Le Jour and several other outlets headline on the abduction of Georges Vandenbeusch from his Nguetchewe Parish residence in the Far North region. The prominent online newspaper Camer.be quotes eyewitnesses in the small town as saying that the kidnappers were 15 in number.

The paper claims that they stormed the Catholic mission on motorbikes on Wednesday and ransacked the church compound before taking the priest away. Cameroon Tribune reports that elements of the elite Rapid Intervention Force (BIR) were immediately rushed to the region in a desperate attempt to find the hostage before his abductors cross the border into Nigeria.

Nigeria is meanwhile gripped by election fever.

Vanguard reports an unprecedented three-day restriction of movement across Anamba state ahead of a gubernatorial election in the state on Saturday. The paper says the restrictions were in furtherance of strategies designed to prevent electoral fraud and violence during and after the polls.

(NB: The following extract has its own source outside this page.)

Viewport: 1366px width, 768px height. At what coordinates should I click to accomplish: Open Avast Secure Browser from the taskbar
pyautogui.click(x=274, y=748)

In Kenya the Nation breaks news that President Uhuru Kenyatta will skip the Commonwealth Heads of Government Meeting in Sri Lanka. He is instead due to attend a conference in Kuwait, where investment in the energy sector is one of the issues on the agenda.

The decision comes as a new survey showed that most Kenyans would like Kenyatta to attend his trial at the ICC after the court allowed him to be absent for some of the sessions

Standard Digital takes up reports that lawmakers want 71.4 million euros more to buy houses and cars. Parliament moved a motion for the process on Thursday and the paper warns that it is taxpayers' money that will be squandered for the bloated scheme.

According to the Nairobi paper, MPs already have access to a mortgage facility of up to 172,000 euros and a car loan of 60,200 euros repayable on or before the end of their term.

Age is just a number, holds Standard Digital as it tells the fantastic story of a grand mother who is sitting the Kenyan certificate of primary education exam at the age of 75. The paper found out that Rachael Muthoni eloped with her boyfriend and got married while in Standard Seven.

A Nigerian mother has confessed that her husband of four years does not know that she is undergoing treatment for HIV/Aids, which she contracted before they got married.  Grace Brume, 22, from the southern Bayelsa state told the Punch newspaper she contracted the virus during an affair with a secondary school classmate after which she became pregnant.

Brume says her husband has become the foster-father of the baby since then and has put her in the family way again ignoring that she is undergoing a special mother-to-child transmission prevention programme at a local hospital.